A new drug which scientists predict could kill all types of cancer cells has been developed by an American university.
According to California's Stanford University School of Medicine researchers, a drug has been developed which interrupts CD47, a protein which acts as a 'warning signal' to the human immune system.
The researchers believe the new drug heralds a major advance in the battle against cancer.
The scientists found that cancer cells produce "an inordinate amount" of CD47, effectively tricking the immune system into preserving the cancerous cells. Taking this on board, the research team devised an antibody which blocks CD47, allowing the immune system to deal with the cancer cells properly.
To date, the team has administered the antibody to mice transplanted with human breast, ovary, colon, bladder, brain, liver and prostate tumours.

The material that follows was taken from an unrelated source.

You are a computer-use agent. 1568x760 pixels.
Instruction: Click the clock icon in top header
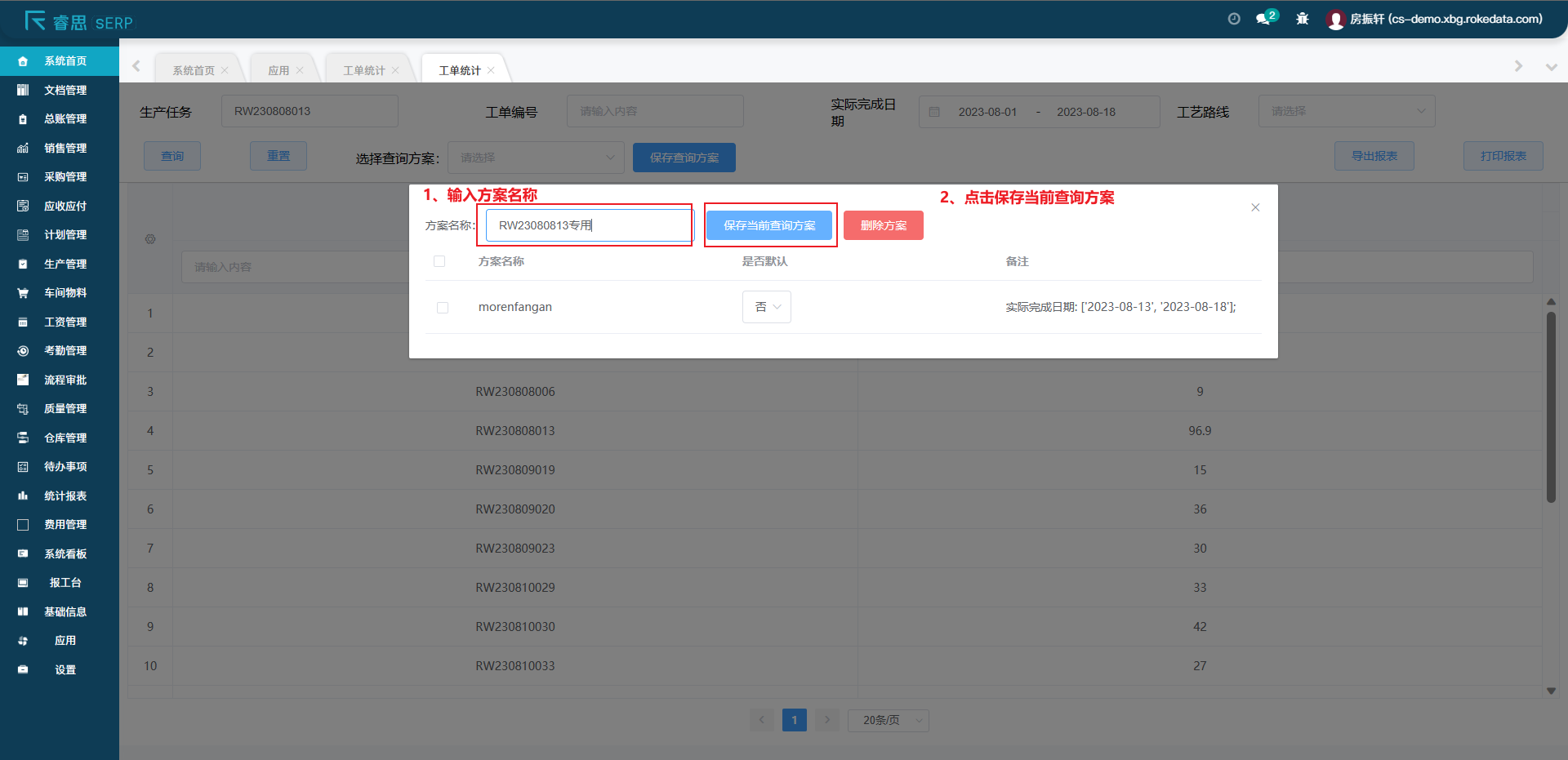(1233, 19)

The outcomes were as forecast every time: prompted by the antibody, the immune system killed the cancerous cells.
The researchers say their initiative promises much for cancer patients, and particularly those suffering from the more aggressive cancers such asmesothelioma.
Lead researcher Irving Weissman commented: "We showed that even after the tumour has taken hold, the antibody can either cure the tumour or slow its growth and prevent metastasis."
With the support of a $20 million grant, Prof Weissman's team will set up the clinical trials necessary formally to proceed with testing. Prior to this they will look at the treatment's side effects, which have so far been negligible.
In some instances healthy cells undergo a brief immune system attack. However, scientists are keen to point out that such an instance is modest in relation to the ravages of cancer.